Cystinuria (NORD)

Cystinuria is an inherited metabolic disorder named because of high levels of the amino acid cystine found in urine. The chemically similar amino acids arginine, lysine, and ornithine are also found in high levels.

The kidneys are two bean-shaped organs in the body that filter out waste products and excess water from blood to produce urine. Typically, amino acids are recovered from urine and reabsorbed into the blood by the kidneys. But in cystinuria, impaired reabsorption of cystine, arginine, lysine, and ornithine leads to excessive amounts in urine. At high concentration, cystine clumps together to form crystals and stones, also called calculi. These can be found along the urinary tract, including the kidneys, ureters, and urinary bladder.

While high levels of cystine, arginine, lysine, and ornithine in the urine are characteristics of the disorder, the main signs and symptoms are caused only by the cystine crystals and stones. As they stick together and grow larger, they form lemon-yellow stones. Stones are jagged and can cause sharp pains in the sides and lower back that can radiate to the lower abdomen and groin when they cause obstruction of the ureters. The pain can come in waves and may be present when urinating. Stones can also cause injury to tissues in the urinary tract, which can lead to blood in the urine. Frequent recurrences may ultimately lead to lasting kidney damage. Depending on their size, stones may obstruct the urinary tract and slow or stop the flow of urine. This can lead to additional complications, like urinary tract infections. Some individuals won’t form stones, but others typically begin having these symptoms between 10 and 30 years old.

With a normal pH of urine, high levels of arginine, lysine, and ornithine can be excreted in massive amounts without additional complications. But high levels of cystine are not as soluble and need urine with a higher pH to completely dissolve. Undissolved cystine clumps together to form crystals and stones. And clumping is more likely when urine volume is low as cystine becomes more concentrated.

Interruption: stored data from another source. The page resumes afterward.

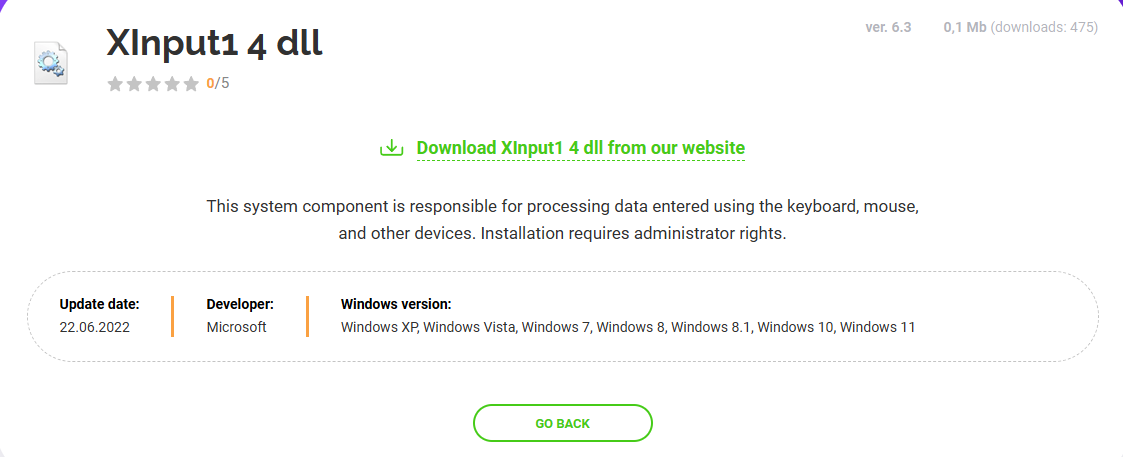This screenshot has width=1123, height=457.
Task: Click the GO BACK button
Action: (x=562, y=423)
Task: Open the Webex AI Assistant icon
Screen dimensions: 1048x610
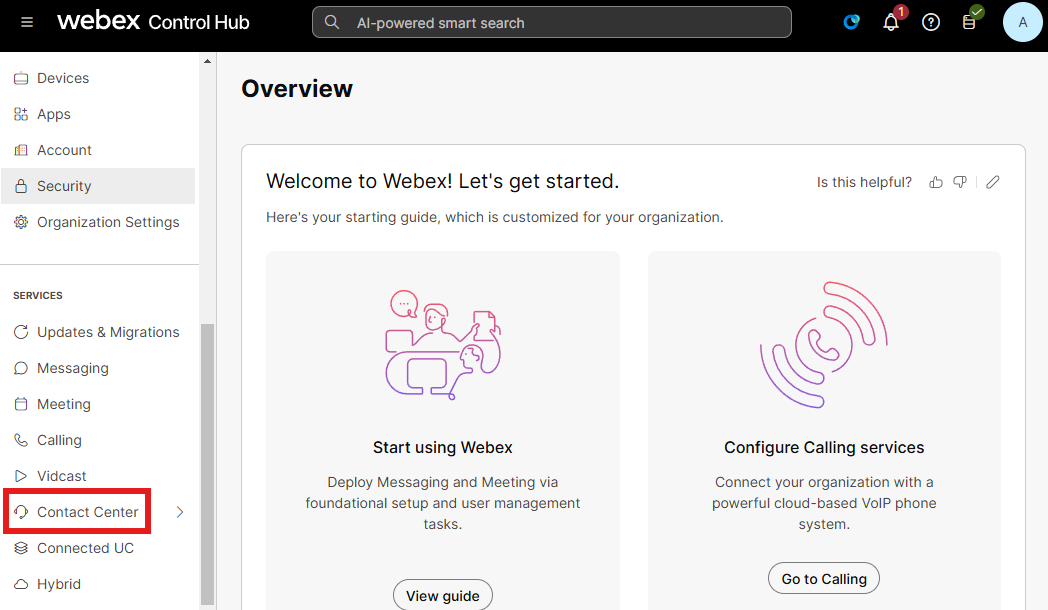Action: [x=852, y=22]
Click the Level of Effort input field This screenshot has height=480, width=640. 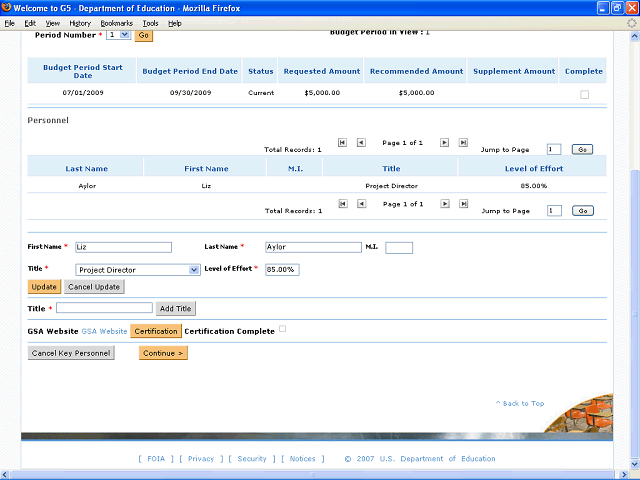pyautogui.click(x=281, y=270)
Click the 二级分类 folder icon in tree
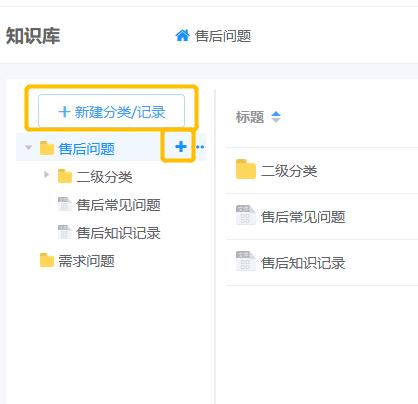The width and height of the screenshot is (418, 404). [65, 176]
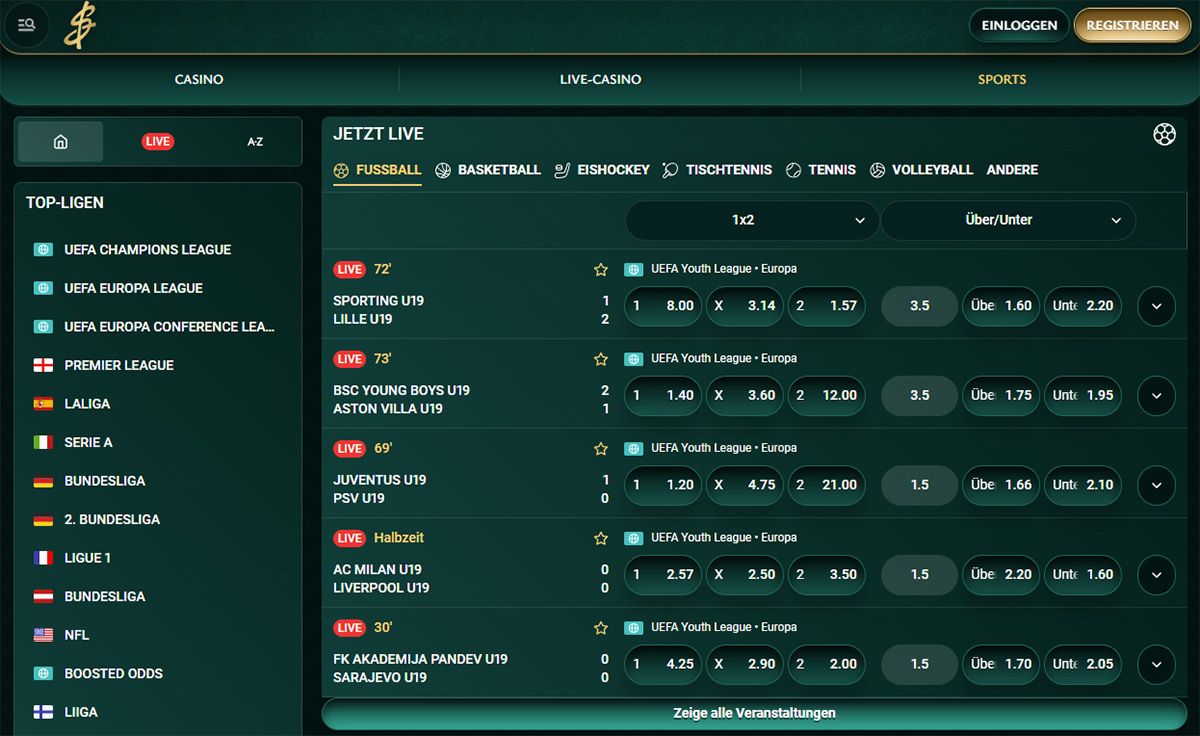Expand more bets for BSC Young Boys U19 match
The width and height of the screenshot is (1200, 736).
point(1156,395)
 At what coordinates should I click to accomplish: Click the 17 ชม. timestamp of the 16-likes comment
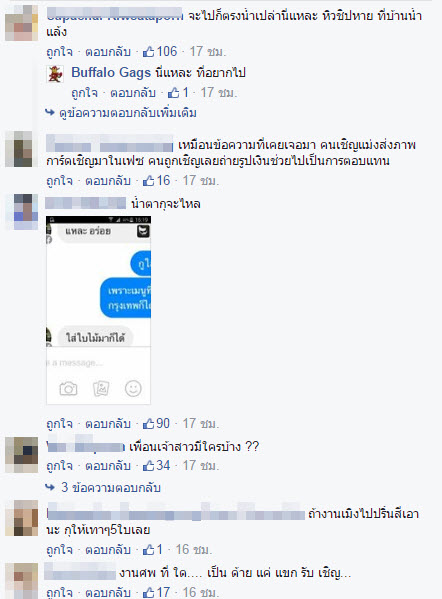(x=201, y=180)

Cystinuria is an inherited disorder caused by changes, or mutations, in either the SLC3A1 or SLC7A9 gene. These mutations impair the normal reabsorption of cystine, arginine, lysine, and ornithine. Cystinuria is an autosomal recessive disorder, which means an individual needs to inherit a mutated copy of the SLC3A1 or SLC7A9 gene from each parent to be affected. If an individual inherits one mutated and one normal copy, they are considered carriers for the disorder. Carriers usually have minimal to no signs and symptoms of cystinuria. A few people seem to make stones with only one abnormal SLC7A9 gene.